-- start STORED DATA --
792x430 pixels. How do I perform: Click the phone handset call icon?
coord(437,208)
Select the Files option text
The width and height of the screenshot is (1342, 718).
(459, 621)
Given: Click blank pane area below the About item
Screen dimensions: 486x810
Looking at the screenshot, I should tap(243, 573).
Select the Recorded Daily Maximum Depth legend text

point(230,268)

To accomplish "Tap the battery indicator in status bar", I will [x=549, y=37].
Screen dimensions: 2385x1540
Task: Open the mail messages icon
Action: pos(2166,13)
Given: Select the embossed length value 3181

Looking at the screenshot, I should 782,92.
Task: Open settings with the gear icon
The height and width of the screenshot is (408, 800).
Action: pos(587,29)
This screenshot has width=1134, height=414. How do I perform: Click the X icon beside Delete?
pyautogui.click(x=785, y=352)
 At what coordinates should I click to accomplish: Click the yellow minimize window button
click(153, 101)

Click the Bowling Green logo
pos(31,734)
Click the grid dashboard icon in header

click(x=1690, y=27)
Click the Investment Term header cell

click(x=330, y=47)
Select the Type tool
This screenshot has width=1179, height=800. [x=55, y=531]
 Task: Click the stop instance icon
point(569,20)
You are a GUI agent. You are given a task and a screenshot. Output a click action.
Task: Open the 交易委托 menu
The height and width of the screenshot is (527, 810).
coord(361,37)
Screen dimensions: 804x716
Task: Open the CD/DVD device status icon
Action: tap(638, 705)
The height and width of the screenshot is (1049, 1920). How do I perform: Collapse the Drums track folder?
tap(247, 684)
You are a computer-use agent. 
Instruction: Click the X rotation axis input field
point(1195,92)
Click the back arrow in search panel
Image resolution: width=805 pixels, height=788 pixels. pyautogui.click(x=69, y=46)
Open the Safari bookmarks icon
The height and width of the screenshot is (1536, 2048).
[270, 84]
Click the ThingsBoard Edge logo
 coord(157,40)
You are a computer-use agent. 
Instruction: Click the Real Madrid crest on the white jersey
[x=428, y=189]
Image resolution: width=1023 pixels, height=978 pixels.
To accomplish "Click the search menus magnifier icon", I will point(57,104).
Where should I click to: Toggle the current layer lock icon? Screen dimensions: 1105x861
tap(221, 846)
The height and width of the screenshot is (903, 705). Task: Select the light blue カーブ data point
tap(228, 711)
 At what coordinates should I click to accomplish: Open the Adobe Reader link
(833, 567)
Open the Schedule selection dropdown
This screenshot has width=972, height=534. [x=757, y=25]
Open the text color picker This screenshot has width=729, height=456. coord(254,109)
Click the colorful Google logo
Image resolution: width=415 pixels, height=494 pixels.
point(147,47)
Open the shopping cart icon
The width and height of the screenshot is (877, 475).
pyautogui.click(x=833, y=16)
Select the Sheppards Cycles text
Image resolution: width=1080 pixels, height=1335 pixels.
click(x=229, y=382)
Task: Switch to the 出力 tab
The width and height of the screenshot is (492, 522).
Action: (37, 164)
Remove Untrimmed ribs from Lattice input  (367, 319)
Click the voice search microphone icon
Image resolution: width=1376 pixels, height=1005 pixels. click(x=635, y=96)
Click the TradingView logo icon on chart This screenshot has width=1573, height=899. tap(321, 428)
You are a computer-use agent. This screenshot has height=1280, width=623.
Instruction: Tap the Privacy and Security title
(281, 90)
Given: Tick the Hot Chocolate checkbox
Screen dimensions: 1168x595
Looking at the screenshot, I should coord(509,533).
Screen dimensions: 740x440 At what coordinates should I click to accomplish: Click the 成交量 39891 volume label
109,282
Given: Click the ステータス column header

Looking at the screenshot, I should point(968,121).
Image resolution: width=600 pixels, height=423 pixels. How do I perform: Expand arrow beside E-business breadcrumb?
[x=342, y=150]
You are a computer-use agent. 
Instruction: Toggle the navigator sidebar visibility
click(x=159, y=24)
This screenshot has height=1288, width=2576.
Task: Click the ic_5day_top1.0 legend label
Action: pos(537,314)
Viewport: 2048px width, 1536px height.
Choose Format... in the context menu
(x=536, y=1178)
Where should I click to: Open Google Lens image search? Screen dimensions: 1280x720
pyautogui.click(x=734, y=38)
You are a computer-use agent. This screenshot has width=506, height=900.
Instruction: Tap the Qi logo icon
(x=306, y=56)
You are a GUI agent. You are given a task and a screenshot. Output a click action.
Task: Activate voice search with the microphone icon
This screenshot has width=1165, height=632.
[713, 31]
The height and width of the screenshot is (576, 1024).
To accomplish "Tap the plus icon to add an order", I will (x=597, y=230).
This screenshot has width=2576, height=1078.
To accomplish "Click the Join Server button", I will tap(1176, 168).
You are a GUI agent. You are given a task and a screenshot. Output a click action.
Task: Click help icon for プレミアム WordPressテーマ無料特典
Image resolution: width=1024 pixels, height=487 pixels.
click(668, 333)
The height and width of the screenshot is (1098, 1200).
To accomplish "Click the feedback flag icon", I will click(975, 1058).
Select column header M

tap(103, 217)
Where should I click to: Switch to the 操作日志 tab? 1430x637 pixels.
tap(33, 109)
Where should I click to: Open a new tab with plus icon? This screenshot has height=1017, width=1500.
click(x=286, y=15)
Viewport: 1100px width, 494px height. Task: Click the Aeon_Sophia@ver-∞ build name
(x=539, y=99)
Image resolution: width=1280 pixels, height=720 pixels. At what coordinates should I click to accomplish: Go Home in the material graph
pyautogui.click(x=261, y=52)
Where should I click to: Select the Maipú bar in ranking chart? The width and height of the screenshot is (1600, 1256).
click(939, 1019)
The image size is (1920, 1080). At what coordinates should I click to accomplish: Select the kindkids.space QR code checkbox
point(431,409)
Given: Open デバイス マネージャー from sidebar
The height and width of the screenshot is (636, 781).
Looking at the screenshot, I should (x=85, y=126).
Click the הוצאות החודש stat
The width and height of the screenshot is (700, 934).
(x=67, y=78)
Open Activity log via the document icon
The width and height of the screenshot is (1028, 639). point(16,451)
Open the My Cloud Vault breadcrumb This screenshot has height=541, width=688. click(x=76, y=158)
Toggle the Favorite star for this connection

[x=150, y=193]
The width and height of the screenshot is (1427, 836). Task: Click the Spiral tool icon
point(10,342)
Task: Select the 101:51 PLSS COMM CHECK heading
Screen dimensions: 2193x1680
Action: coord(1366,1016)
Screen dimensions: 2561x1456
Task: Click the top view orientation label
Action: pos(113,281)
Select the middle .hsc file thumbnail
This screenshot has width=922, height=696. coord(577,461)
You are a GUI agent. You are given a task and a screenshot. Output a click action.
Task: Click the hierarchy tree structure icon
-- end STORED DATA --
§ **TASK STATEMENT**: Rewrite all of the lines above, changing "phone handset" to "telephone receiver" and leaving everything else as it is.

§ **TASK ANSWER**:
792x430 pixels. How do I perform: Click the telephone receiver call icon?
coord(437,208)
Select the Files option text
The width and height of the screenshot is (1342, 718).
(459, 621)
Given: Click blank pane area below the About item
Screen dimensions: 486x810
Looking at the screenshot, I should tap(243, 573).
Select the Recorded Daily Maximum Depth legend text

point(230,268)

To accomplish "Tap the battery indicator in status bar", I will [x=549, y=37].
Screen dimensions: 2385x1540
Task: Open the mail messages icon
Action: pos(2166,13)
Given: Select the embossed length value 3181

Looking at the screenshot, I should 782,92.
Task: Open settings with the gear icon
The height and width of the screenshot is (408, 800).
Action: pos(587,29)
This screenshot has width=1134, height=414. How do I perform: Click the X icon beside Delete?
pyautogui.click(x=785, y=352)
 At what coordinates should I click to accomplish: Click the yellow minimize window button
click(153, 101)

Click the Bowling Green logo
pos(31,734)
Click the grid dashboard icon in header

click(x=1690, y=27)
Click the Investment Term header cell

click(x=330, y=47)
Select the Type tool
This screenshot has width=1179, height=800. [x=55, y=531]
 Task: Click the stop instance icon
point(569,20)
You are a GUI agent. You are given a task and a screenshot. Output a click action.
Task: Open the 交易委托 menu
The height and width of the screenshot is (527, 810).
coord(361,37)
Screen dimensions: 804x716
Task: Open the CD/DVD device status icon
Action: tap(638, 705)
The height and width of the screenshot is (1049, 1920). How do I perform: Collapse the Drums track folder?
tap(247, 684)
You are a computer-use agent. 
Instruction: Click the X rotation axis input field
point(1195,92)
Click the back arrow in search panel
Image resolution: width=805 pixels, height=788 pixels. pyautogui.click(x=69, y=46)
Open the Safari bookmarks icon
The height and width of the screenshot is (1536, 2048).
[270, 84]
Click the ThingsBoard Edge logo
 coord(157,40)
You are a computer-use agent. 
Instruction: Click the Real Madrid crest on the white jersey
[x=428, y=189]
Image resolution: width=1023 pixels, height=978 pixels.
To accomplish "Click the search menus magnifier icon", I will point(57,104).
Where should I click to: Toggle the current layer lock icon? Screen dimensions: 1105x861
tap(221, 846)
The height and width of the screenshot is (903, 705). Task: Select the light blue カーブ data point
tap(228, 711)
 At what coordinates should I click to accomplish: Open the Adobe Reader link
(833, 567)
Open the Schedule selection dropdown
This screenshot has width=972, height=534. [x=757, y=25]
Open the text color picker This screenshot has width=729, height=456. coord(254,109)
Click the colorful Google logo
Image resolution: width=415 pixels, height=494 pixels.
point(147,47)
Open the shopping cart icon
The width and height of the screenshot is (877, 475).
pyautogui.click(x=833, y=16)
Select the Sheppards Cycles text
Image resolution: width=1080 pixels, height=1335 pixels.
click(x=229, y=382)
Task: Switch to the 出力 tab
The width and height of the screenshot is (492, 522).
Action: (37, 164)
Remove Untrimmed ribs from Lattice input  (367, 319)
Click the voice search microphone icon
Image resolution: width=1376 pixels, height=1005 pixels. click(x=635, y=96)
Click the TradingView logo icon on chart This screenshot has width=1573, height=899. tap(321, 428)
You are a computer-use agent. This screenshot has height=1280, width=623.
Instruction: Tap the Privacy and Security title
(281, 90)
Given: Tick the Hot Chocolate checkbox
Screen dimensions: 1168x595
Looking at the screenshot, I should coord(509,533).
Screen dimensions: 740x440 At what coordinates should I click to accomplish: Click the 成交量 39891 volume label
109,282
Given: Click the ステータス column header

Looking at the screenshot, I should point(968,121).
Image resolution: width=600 pixels, height=423 pixels. How do I perform: Expand arrow beside E-business breadcrumb?
[x=342, y=150]
You are a computer-use agent. 
Instruction: Toggle the navigator sidebar visibility
click(x=159, y=24)
This screenshot has height=1288, width=2576.
Task: Click the ic_5day_top1.0 legend label
Action: pos(537,314)
Viewport: 2048px width, 1536px height.
Choose Format... in the context menu
(x=536, y=1178)
Where should I click to: Open Google Lens image search? Screen dimensions: 1280x720
pyautogui.click(x=734, y=38)
You are a computer-use agent. This screenshot has width=506, height=900.
Instruction: Tap the Qi logo icon
(x=306, y=56)
You are a GUI agent. You are given a task and a screenshot. Output a click action.
Task: Activate voice search with the microphone icon
This screenshot has width=1165, height=632.
[713, 31]
The height and width of the screenshot is (576, 1024).
To accomplish "Tap the plus icon to add an order", I will (x=597, y=230).
This screenshot has width=2576, height=1078.
To accomplish "Click the Join Server button", I will tap(1176, 168).
You are a GUI agent. You are given a task and a screenshot. Output a click action.
Task: Click help icon for プレミアム WordPressテーマ無料特典
Image resolution: width=1024 pixels, height=487 pixels.
click(668, 333)
The height and width of the screenshot is (1098, 1200).
To accomplish "Click the feedback flag icon", I will click(975, 1058).
Select column header M

tap(103, 217)
Where should I click to: Switch to the 操作日志 tab? 1430x637 pixels.
tap(33, 109)
Where should I click to: Open a new tab with plus icon? This screenshot has height=1017, width=1500.
click(x=286, y=15)
Viewport: 1100px width, 494px height. Task: Click the Aeon_Sophia@ver-∞ build name
(x=539, y=99)
Image resolution: width=1280 pixels, height=720 pixels. At what coordinates should I click to accomplish: Go Home in the material graph
pyautogui.click(x=261, y=52)
Where should I click to: Select the Maipú bar in ranking chart? The width and height of the screenshot is (1600, 1256).
click(939, 1019)
The image size is (1920, 1080). At what coordinates should I click to accomplish: Select the kindkids.space QR code checkbox
point(431,409)
Given: Open デバイス マネージャー from sidebar
The height and width of the screenshot is (636, 781).
Looking at the screenshot, I should (x=85, y=126).
Click the הוצאות החודש stat
The width and height of the screenshot is (700, 934).
(x=67, y=78)
Open Activity log via the document icon
The width and height of the screenshot is (1028, 639). point(16,451)
Open the My Cloud Vault breadcrumb This screenshot has height=541, width=688. click(x=76, y=158)
Toggle the Favorite star for this connection

[x=150, y=193]
The width and height of the screenshot is (1427, 836). Task: Click the Spiral tool icon
point(10,342)
Task: Select the 101:51 PLSS COMM CHECK heading
Screen dimensions: 2193x1680
Action: coord(1366,1016)
Screen dimensions: 2561x1456
Task: Click the top view orientation label
Action: pos(113,281)
Select the middle .hsc file thumbnail
This screenshot has width=922, height=696. coord(577,461)
You are a GUI agent. You are given a task and a screenshot. Output a click action.
Task: Click the hierarchy tree structure icon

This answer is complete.